** DESCRIPTION OF THE TASK **
Reproduce, word for word, the lines from the one containing "You are a GUI" to the one containing "pyautogui.click(x=125, y=16)", including both of those lines.

** RECORDED INFORMATION **
=-=-=
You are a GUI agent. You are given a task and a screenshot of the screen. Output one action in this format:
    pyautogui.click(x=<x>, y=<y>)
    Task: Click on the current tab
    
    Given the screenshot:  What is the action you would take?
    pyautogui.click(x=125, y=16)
=-=-=
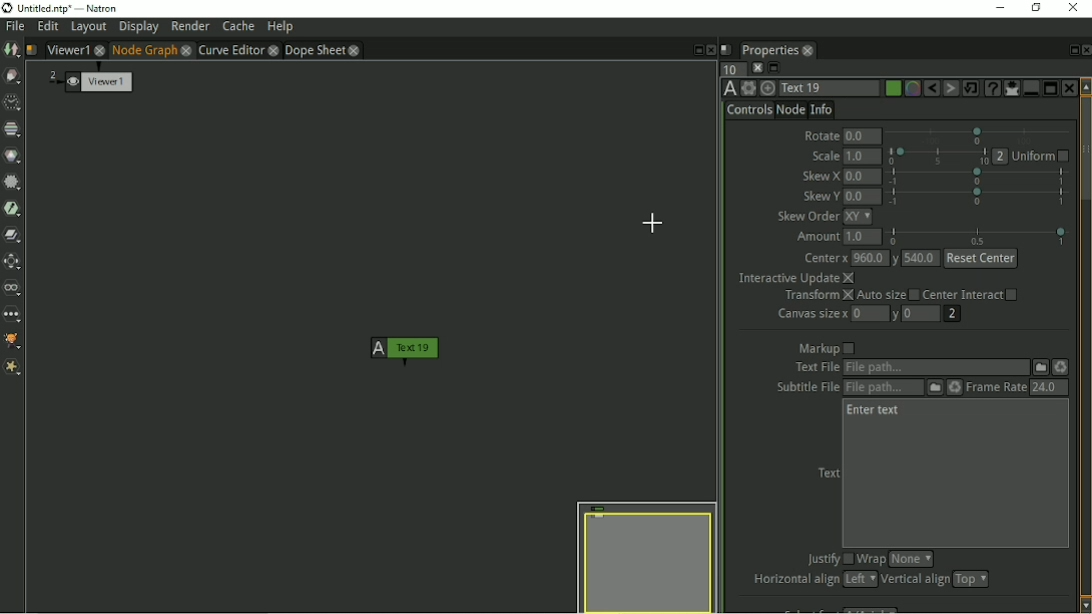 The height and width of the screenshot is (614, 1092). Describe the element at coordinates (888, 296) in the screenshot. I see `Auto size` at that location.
=-=-=
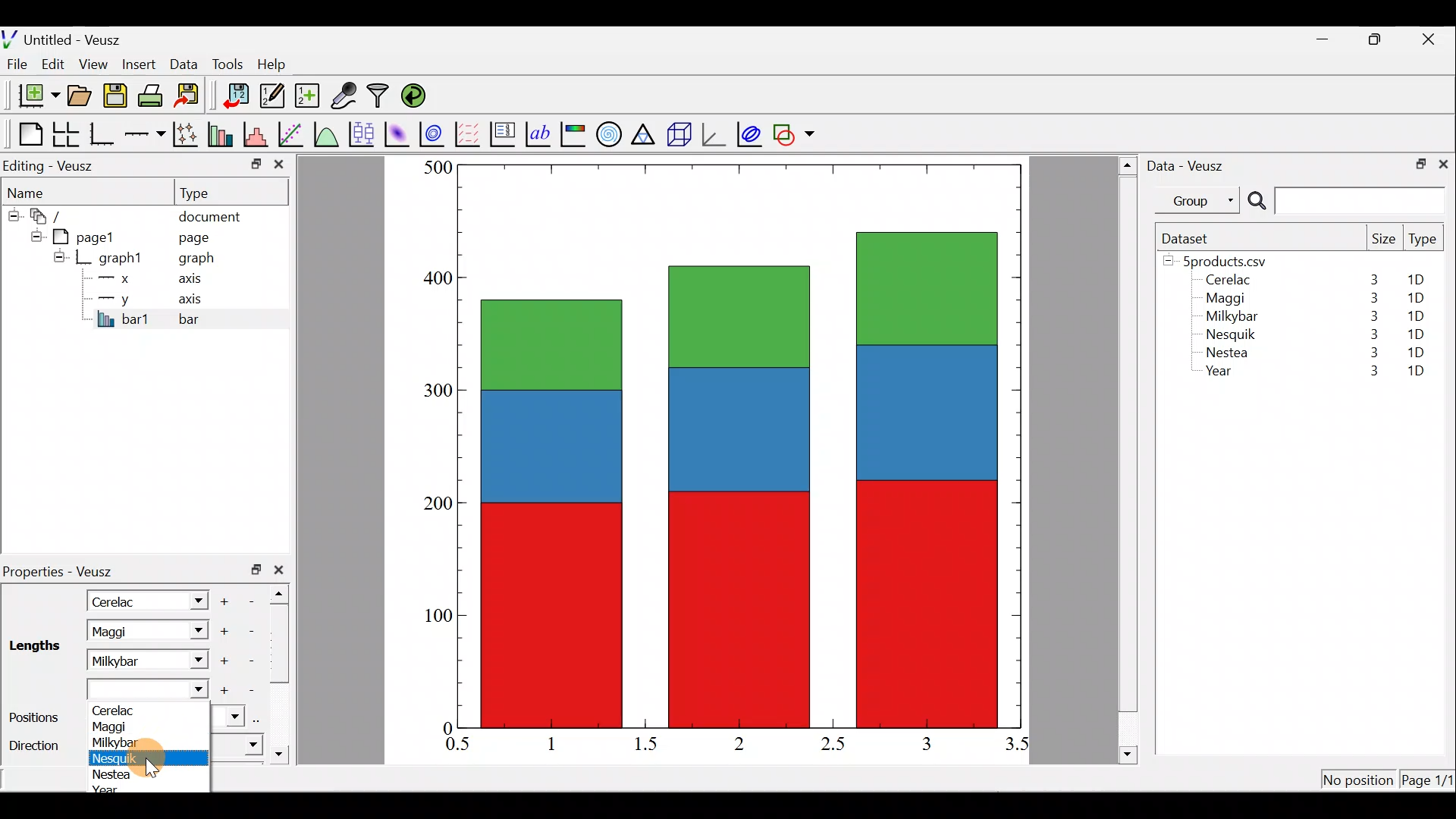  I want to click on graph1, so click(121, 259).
=-=-=
** THE REPLY **
You are a GUI agent. You are given a task and a screenshot of the screen. Output one action in this format:
    pyautogui.click(x=<x>, y=<y>)
    Task: Click on the current tab
    
    Given the screenshot:  What is the action you would take?
    pyautogui.click(x=125, y=16)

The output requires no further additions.